■ Direction ■
Convert every line of the entries below into a JSON list of strings, one string per line, and omit any blank lines.

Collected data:
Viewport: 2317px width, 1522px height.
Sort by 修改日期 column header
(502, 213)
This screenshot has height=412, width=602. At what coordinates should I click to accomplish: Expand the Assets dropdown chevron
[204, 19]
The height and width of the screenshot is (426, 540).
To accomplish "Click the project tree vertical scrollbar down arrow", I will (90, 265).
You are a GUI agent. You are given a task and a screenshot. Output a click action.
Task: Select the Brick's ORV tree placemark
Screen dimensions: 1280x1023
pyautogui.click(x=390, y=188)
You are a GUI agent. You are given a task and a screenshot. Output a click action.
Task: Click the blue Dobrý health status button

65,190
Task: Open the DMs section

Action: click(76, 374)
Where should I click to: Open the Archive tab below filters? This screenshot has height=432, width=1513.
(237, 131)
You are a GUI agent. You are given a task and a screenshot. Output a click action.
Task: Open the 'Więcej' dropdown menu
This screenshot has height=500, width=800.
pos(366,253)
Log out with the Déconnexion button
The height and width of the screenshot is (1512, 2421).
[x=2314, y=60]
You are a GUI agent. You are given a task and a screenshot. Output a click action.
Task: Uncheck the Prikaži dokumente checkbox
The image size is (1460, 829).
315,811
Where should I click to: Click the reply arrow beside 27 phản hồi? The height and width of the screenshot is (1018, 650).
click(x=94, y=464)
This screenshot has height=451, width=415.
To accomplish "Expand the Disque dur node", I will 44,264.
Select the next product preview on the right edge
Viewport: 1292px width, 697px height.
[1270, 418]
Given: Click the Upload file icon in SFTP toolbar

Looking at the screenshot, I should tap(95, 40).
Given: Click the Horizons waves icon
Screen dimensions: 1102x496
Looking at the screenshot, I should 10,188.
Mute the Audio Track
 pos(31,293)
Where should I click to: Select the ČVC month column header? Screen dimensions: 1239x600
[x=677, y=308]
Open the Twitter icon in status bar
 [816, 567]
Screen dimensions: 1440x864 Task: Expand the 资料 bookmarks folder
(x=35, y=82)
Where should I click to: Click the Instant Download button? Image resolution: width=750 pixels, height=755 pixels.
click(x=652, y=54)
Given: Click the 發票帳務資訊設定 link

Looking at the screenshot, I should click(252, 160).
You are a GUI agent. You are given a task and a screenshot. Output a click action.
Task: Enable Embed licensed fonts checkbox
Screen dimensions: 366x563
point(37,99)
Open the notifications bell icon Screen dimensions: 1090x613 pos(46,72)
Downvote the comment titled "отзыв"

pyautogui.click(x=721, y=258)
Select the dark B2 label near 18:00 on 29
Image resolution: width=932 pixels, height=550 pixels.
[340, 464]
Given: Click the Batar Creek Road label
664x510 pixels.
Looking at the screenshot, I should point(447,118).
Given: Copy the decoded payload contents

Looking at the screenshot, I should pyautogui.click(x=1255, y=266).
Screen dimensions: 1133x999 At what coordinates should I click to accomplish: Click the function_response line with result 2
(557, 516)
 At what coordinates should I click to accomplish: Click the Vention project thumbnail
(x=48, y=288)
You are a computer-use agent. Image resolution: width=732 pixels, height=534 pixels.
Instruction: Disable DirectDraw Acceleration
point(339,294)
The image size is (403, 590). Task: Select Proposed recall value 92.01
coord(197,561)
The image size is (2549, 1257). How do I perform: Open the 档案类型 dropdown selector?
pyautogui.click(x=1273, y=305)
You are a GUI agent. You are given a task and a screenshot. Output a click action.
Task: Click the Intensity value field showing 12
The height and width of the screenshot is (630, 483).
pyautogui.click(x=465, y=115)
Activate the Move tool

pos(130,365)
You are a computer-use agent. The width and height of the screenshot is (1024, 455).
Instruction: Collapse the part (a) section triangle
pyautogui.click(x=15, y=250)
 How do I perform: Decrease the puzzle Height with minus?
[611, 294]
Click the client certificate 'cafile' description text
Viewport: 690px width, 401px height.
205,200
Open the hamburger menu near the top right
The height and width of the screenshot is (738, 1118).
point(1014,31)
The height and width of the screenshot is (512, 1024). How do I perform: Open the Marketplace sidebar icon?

■ Output of the exercise ■
[
  "Viewport: 2317px width, 1522px height.",
  "Sort by 修改日期 column header",
  "(502, 213)",
  "This screenshot has height=412, width=602. At what coordinates should I click to accomplish: Expand the Assets dropdown chevron",
  "[204, 19]",
  "The height and width of the screenshot is (426, 540).",
  "To accomplish \"Click the project tree vertical scrollbar down arrow\", I will (90, 265).",
  "You are a GUI agent. You are given a task and a screenshot. Output a click action.",
  "Task: Select the Brick's ORV tree placemark",
  "Screen dimensions: 1280x1023",
  "pyautogui.click(x=390, y=188)",
  "You are a GUI agent. You are given a task and a screenshot. Output a click action.",
  "Task: Click the blue Dobrý health status button",
  "65,190",
  "Task: Open the DMs section",
  "Action: click(76, 374)",
  "Where should I click to: Open the Archive tab below filters? This screenshot has height=432, width=1513.",
  "(237, 131)",
  "You are a GUI agent. You are given a task and a screenshot. Output a click action.",
  "Task: Open the 'Więcej' dropdown menu",
  "This screenshot has height=500, width=800.",
  "pos(366,253)",
  "Log out with the Déconnexion button",
  "The height and width of the screenshot is (1512, 2421).",
  "[x=2314, y=60]",
  "You are a GUI agent. You are given a task and a screenshot. Output a click action.",
  "Task: Uncheck the Prikaži dokumente checkbox",
  "The image size is (1460, 829).",
  "315,811",
  "Where should I click to: Click the reply arrow beside 27 phản hồi? The height and width of the screenshot is (1018, 650).",
  "click(x=94, y=464)",
  "This screenshot has height=451, width=415.",
  "To accomplish \"Expand the Disque dur node\", I will 44,264.",
  "Select the next product preview on the right edge",
  "Viewport: 1292px width, 697px height.",
  "[1270, 418]",
  "Given: Click the Upload file icon in SFTP toolbar",
  "Looking at the screenshot, I should tap(95, 40).",
  "Given: Click the Horizons waves icon",
  "Screen dimensions: 1102x496",
  "Looking at the screenshot, I should 10,188.",
  "Mute the Audio Track",
  " pos(31,293)",
  "Where should I click to: Select the ČVC month column header? Screen dimensions: 1239x600",
  "[x=677, y=308]",
  "Open the Twitter icon in status bar",
  " [816, 567]",
  "Screen dimensions: 1440x864 Task: Expand the 资料 bookmarks folder",
  "(x=35, y=82)",
  "Where should I click to: Click the Instant Download button? Image resolution: width=750 pixels, height=755 pixels.",
  "click(x=652, y=54)",
  "Given: Click the 發票帳務資訊設定 link",
  "Looking at the screenshot, I should click(252, 160).",
  "You are a GUI agent. You are given a task and a screenshot. Output a click action.",
  "Task: Enable Embed licensed fonts checkbox",
  "Screen dimensions: 366x563",
  "point(37,99)",
  "Open the notifications bell icon Screen dimensions: 1090x613 pos(46,72)",
  "Downvote the comment titled \"отзыв\"",
  "pyautogui.click(x=721, y=258)",
  "Select the dark B2 label near 18:00 on 29",
  "Image resolution: width=932 pixels, height=550 pixels.",
  "[340, 464]",
  "Given: Click the Batar Creek Road label",
  "664x510 pixels.",
  "Looking at the screenshot, I should point(447,118).",
  "Given: Copy the decoded payload contents",
  "Looking at the screenshot, I should pyautogui.click(x=1255, y=266).",
  "Screen dimensions: 1133x999 At what coordinates should I click to accomplish: Click the function_response line with result 2",
  "(557, 516)",
  " At what coordinates should I click to accomplish: Click the Vention project thumbnail",
  "(x=48, y=288)",
  "You are a computer-use agent. Image resolution: width=732 pixels, height=534 pixels.",
  "Instruction: Disable DirectDraw Acceleration",
  "point(339,294)",
  "The image size is (403, 590). Task: Select Proposed recall value 92.01",
  "coord(197,561)",
  "The image size is (2549, 1257). How do I perform: Open the 档案类型 dropdown selector?",
  "pyautogui.click(x=1273, y=305)",
  "You are a GUI agent. You are given a task and a screenshot. Output a click action.",
  "Task: Click the Intensity value field showing 12",
  "The height and width of the screenshot is (630, 483).",
  "pyautogui.click(x=465, y=115)",
  "Activate the Move tool",
  "pos(130,365)",
  "You are a computer-use agent. The width and height of the screenshot is (1024, 455).",
  "Instruction: Collapse the part (a) section triangle",
  "pyautogui.click(x=15, y=250)",
  " How do I perform: Decrease the puzzle Height with minus?",
  "[611, 294]",
  "Click the client certificate 'cafile' description text",
  "Viewport: 690px width, 401px height.",
  "205,200",
  "Open the hamburger menu near the top right",
  "The height and width of the screenshot is (738, 1118).",
  "point(1014,31)",
  "The height and width of the screenshot is (512, 1024). How do I perform: Open the Marketplace sidebar icon?"
]